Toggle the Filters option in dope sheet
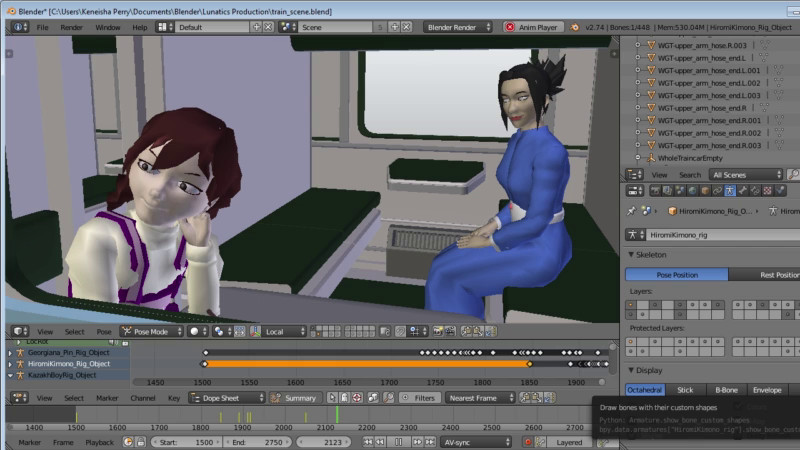(x=418, y=397)
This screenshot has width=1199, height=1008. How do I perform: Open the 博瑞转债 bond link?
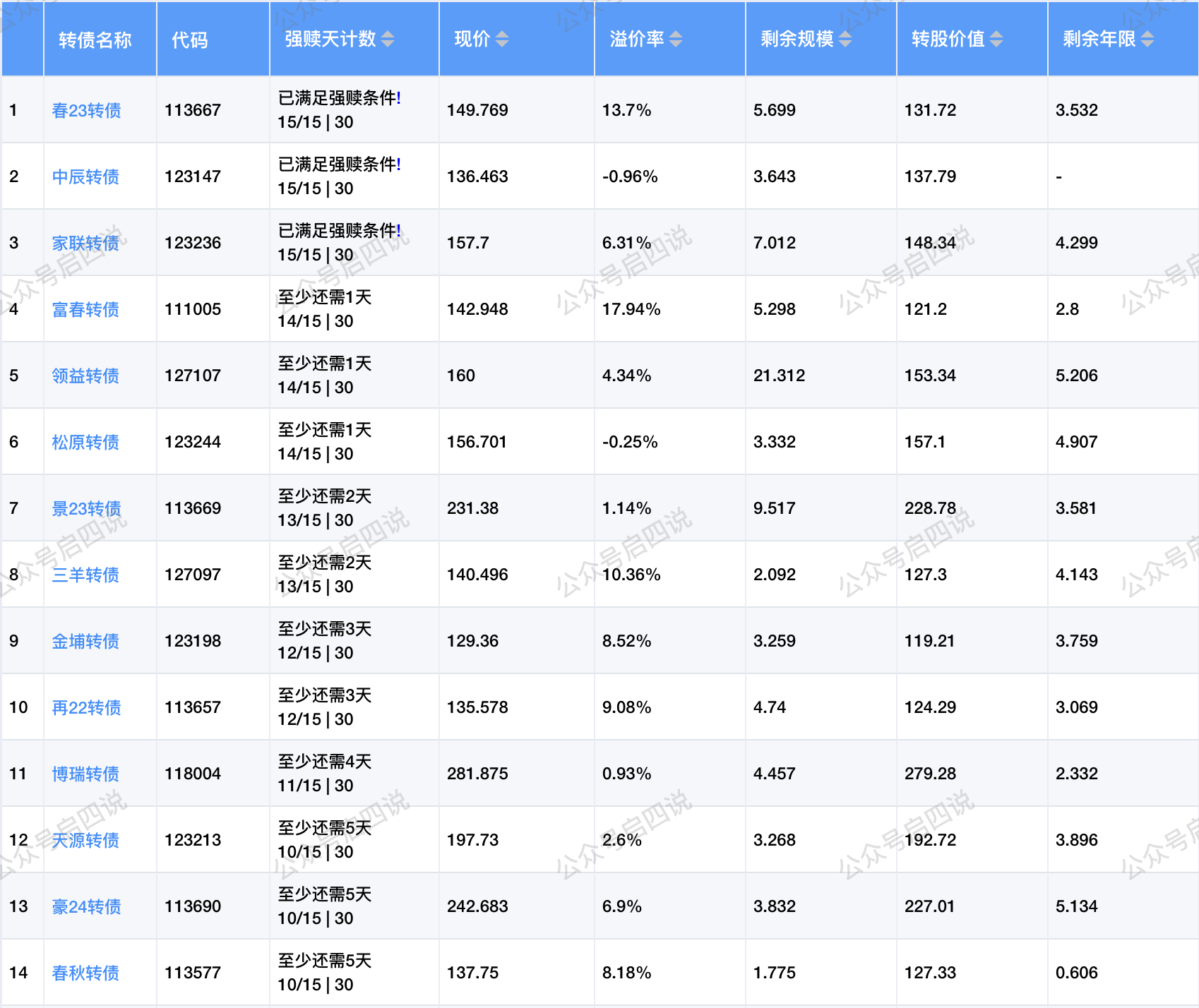coord(85,774)
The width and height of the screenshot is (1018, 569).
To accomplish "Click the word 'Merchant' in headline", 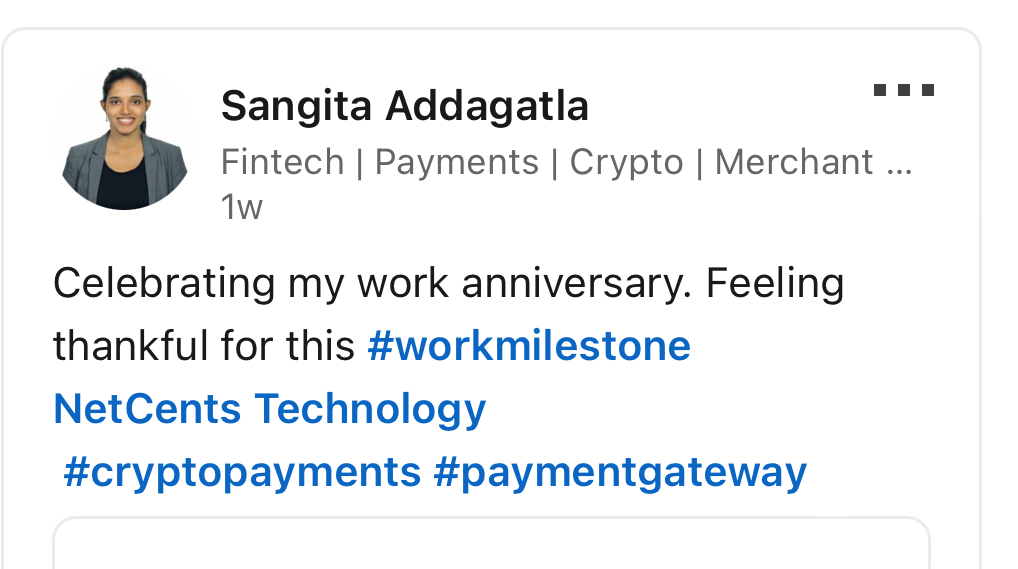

+-------+

● Your objective: Transcribe all of the data above exactly; no picture belongs in the copy.

● Solution to the problem:
Toggle the Filters option in dope sheet
(x=418, y=397)
This screenshot has width=1199, height=1008. How do I perform: Open the 博瑞转债 bond link?
coord(85,774)
The width and height of the screenshot is (1018, 569).
To accomplish "Click the word 'Merchant' in headline", 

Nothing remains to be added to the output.